Coming from Windows to Linux less than one month ago, I wanted to record a video that would capture game footage with audio from both my speakers (Nvidia HDMI output) and my headset microphone (Auzentech X-Fi Fore 7.1 PCI-E sound card) simultaneously.

I tried the above but could not get it to work. I tried Audacity, RecordMyDesktop, SimpleScreenRecorder. I realized that even if I managed to get one program to record the two audio sources together and a second program to capture the video, I would have to line them up in a video editor (OpenShot) which wouldn't be aligned to the millisecond.

Finally, I found a perfect solution with Open Broadcaster Software (OBS)
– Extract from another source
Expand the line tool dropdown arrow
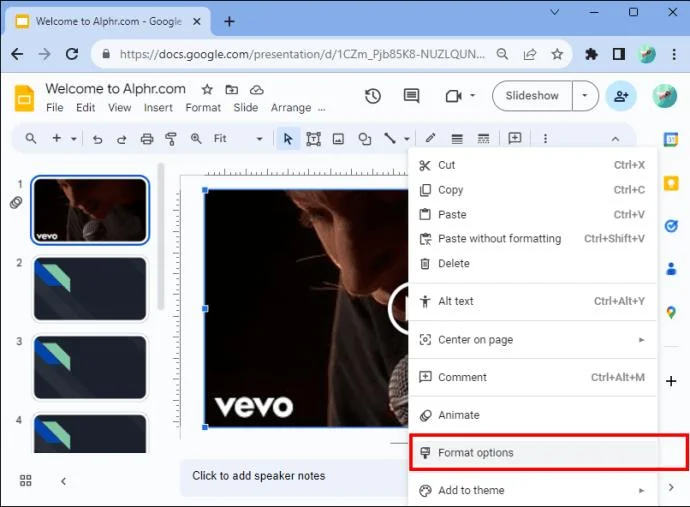This screenshot has height=507, width=690. 407,139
In Settings → Audio, I was able to select:

  • Desktop Audio Device - Monitor of GK106 HDMI Audio Controller Digital Stereo (HDMI 2)
  • Mic/Auxiliary Audio Device - EMU20k2 (X-Fi Titanium Series) Analog Stereo.
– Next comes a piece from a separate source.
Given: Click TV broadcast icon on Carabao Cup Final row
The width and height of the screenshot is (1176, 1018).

For Source, I selected Screen Capture (XSHM) to capture the entire desktop.

Works perfectly.


The only way I was able to do this on 12.04 was to load ALSA's module module-loopback as recommended by Charl Botha in this screen-cast.

The short story ( as explained there ):

  • Get PulseAudio Volume Control (pavucontrol)
  • On Input devices tab, see that you have "Monitor of Built-in Analog Stereo" -- this is a virtual recording device with which you can record whatever's coming out of your speakers.
  • UPDATED: Now we just need to route your microphone to your speakers too. Do this by typing pactl load-module module-loopback latency_msec=1 at the shell prompt.
  • If you now record with audacity, or recordmydesktop, from the "Monitor of Built-in Analogy Stereo" (see Recording tab of pavucontrol after you start recording), you'll get your microphone as well as whatever's coming out of the speakers. This means that you can now easily record Skype meetings or private Google+ Hangouts.
  • UPDATED: On the Recording tab, you can show all streams (combobox at the bottom) and then configure which microphone (if you have more than one) should loopback into the built-in analog stereo

I think this module load has the same effect as the "Duplex" config recommended by @Takkat, but did not work on my machine.